ENTRIES SUPPLIED =
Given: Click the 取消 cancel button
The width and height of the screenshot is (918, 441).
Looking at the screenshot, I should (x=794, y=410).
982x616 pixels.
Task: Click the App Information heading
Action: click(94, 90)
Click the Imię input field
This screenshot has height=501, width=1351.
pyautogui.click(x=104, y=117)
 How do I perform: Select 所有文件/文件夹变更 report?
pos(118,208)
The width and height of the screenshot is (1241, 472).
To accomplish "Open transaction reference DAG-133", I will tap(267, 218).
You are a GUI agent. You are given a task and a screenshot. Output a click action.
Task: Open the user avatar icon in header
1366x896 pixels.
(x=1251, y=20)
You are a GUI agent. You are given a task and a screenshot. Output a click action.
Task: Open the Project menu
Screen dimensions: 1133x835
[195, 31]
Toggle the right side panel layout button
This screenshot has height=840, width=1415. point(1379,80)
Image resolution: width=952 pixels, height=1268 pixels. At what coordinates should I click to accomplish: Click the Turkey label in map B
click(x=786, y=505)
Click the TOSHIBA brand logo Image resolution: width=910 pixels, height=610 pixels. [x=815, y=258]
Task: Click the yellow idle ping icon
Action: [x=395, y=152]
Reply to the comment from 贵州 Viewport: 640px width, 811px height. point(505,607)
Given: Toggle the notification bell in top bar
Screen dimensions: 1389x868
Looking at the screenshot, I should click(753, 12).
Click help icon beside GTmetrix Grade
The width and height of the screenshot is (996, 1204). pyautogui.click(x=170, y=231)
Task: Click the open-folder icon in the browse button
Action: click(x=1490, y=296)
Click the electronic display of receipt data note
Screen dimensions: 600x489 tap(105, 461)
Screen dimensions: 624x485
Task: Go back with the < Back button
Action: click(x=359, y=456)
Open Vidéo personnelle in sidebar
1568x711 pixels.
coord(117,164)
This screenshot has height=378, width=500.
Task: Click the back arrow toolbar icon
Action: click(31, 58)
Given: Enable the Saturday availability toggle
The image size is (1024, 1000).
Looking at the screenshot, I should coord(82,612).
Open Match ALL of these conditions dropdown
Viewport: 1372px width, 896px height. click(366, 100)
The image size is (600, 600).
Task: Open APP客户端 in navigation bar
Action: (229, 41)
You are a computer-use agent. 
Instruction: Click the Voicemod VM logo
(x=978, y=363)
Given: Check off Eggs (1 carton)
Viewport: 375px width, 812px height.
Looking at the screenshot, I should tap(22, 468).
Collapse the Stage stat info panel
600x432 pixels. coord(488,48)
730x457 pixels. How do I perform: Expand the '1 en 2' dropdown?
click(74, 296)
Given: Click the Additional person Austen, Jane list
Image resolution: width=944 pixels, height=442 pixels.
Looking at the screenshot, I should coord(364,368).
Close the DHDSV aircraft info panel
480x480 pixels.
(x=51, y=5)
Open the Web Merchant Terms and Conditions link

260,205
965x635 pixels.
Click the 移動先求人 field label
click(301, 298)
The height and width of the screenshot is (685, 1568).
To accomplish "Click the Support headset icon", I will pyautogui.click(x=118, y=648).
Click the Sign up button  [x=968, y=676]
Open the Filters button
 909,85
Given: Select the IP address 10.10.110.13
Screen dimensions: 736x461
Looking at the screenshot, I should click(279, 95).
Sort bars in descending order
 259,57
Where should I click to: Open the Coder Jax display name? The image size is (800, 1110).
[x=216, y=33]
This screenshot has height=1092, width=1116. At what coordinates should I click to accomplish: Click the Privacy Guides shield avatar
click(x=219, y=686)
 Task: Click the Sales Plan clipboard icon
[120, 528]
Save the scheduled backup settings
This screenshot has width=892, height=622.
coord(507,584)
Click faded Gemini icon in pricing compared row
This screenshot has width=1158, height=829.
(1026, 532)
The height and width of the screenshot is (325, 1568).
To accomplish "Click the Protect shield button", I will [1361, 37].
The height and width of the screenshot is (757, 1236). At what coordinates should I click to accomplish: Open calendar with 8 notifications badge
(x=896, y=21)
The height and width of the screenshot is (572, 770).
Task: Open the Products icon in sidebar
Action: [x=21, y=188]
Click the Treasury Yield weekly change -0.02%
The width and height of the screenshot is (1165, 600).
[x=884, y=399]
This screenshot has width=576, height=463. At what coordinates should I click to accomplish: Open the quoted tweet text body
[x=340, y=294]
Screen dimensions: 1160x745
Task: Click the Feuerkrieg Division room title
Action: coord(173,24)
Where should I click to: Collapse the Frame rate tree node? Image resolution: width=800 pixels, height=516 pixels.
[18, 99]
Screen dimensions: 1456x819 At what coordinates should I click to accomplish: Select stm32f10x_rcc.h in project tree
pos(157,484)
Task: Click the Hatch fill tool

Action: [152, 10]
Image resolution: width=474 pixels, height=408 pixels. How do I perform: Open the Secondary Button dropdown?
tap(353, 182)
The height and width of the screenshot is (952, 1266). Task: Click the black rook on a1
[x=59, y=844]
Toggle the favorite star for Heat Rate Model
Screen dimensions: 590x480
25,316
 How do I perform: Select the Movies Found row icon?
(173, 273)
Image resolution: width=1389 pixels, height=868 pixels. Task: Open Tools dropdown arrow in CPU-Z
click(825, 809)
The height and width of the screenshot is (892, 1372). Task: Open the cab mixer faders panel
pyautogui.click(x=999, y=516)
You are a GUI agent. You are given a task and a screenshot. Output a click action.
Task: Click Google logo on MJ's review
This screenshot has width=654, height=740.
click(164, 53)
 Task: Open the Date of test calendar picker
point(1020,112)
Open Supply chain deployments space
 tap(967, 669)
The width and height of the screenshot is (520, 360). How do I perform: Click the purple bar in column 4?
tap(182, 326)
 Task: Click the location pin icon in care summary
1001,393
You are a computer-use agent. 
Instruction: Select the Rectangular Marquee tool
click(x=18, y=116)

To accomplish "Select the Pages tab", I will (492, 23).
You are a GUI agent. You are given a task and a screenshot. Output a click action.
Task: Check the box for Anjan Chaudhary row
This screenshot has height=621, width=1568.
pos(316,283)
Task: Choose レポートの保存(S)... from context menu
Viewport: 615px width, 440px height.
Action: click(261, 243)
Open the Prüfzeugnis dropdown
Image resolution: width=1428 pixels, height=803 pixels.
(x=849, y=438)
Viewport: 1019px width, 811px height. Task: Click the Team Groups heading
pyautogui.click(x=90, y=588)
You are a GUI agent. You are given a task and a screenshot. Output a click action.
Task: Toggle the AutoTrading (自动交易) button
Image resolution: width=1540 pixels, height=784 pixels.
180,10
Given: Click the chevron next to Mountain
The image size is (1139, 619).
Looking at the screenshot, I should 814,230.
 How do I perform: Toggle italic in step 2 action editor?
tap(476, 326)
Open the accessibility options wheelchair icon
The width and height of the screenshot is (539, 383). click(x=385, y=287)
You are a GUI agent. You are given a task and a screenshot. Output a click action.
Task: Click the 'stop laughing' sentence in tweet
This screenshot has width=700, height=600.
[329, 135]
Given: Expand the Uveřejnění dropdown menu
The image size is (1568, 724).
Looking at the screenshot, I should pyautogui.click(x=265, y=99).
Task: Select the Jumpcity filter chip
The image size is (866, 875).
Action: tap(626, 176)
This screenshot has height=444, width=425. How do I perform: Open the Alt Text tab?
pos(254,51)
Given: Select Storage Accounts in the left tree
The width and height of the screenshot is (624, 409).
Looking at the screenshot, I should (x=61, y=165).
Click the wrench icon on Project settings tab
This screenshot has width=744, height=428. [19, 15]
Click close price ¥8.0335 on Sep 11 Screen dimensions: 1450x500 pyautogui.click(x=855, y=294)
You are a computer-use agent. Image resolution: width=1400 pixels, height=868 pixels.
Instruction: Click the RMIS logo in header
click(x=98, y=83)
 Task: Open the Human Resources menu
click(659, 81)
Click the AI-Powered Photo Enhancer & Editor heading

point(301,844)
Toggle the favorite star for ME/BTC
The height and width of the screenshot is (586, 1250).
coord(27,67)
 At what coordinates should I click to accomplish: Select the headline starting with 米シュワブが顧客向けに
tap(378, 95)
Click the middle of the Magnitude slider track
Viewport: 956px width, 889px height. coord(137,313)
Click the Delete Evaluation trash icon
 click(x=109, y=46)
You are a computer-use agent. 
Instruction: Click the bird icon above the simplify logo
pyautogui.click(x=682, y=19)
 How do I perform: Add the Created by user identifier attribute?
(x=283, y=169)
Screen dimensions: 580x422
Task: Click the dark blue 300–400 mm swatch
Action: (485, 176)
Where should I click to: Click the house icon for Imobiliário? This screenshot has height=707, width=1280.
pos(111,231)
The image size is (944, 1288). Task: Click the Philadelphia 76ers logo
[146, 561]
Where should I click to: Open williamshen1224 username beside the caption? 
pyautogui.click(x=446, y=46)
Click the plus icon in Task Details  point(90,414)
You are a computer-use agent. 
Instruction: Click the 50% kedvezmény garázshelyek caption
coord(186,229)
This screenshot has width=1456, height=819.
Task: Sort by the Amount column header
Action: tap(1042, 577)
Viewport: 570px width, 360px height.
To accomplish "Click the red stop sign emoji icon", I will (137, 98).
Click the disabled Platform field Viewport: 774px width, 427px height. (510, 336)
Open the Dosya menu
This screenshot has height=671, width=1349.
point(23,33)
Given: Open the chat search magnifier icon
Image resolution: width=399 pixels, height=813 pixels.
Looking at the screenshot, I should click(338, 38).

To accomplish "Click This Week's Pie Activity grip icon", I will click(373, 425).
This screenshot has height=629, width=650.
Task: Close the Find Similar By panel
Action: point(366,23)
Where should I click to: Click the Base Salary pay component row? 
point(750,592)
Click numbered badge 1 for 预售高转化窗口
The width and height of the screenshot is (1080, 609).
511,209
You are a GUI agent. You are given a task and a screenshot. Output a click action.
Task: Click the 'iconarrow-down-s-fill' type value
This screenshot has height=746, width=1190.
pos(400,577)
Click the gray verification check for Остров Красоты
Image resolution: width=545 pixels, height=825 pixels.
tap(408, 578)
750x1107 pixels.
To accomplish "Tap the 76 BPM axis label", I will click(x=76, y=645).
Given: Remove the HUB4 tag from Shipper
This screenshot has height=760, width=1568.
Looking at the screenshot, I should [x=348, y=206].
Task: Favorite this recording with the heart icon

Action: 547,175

WHAT THE EXERCISE ASKS = Format the items from the line with "Open the Filters button" to the line with "[x=216, y=33]" as a Markdown table with the columns Row and Line, one row per line, numbered in order, with blank lines left out.

OUTPUT BELOW =
| Row | Line |
|---|---|
| 1 | Open the Filters button |
| 2 |  909,85 |
| 3 | Given: Select the IP address 10.10.110.13 |
| 4 | Screen dimensions: 736x461 |
| 5 | Looking at the screenshot, I should click(279, 95). |
| 6 | Sort bars in descending order |
| 7 |  259,57 |
| 8 | Where should I click to: Open the Coder Jax display name? The image size is (800, 1110). |
| 9 | [x=216, y=33] |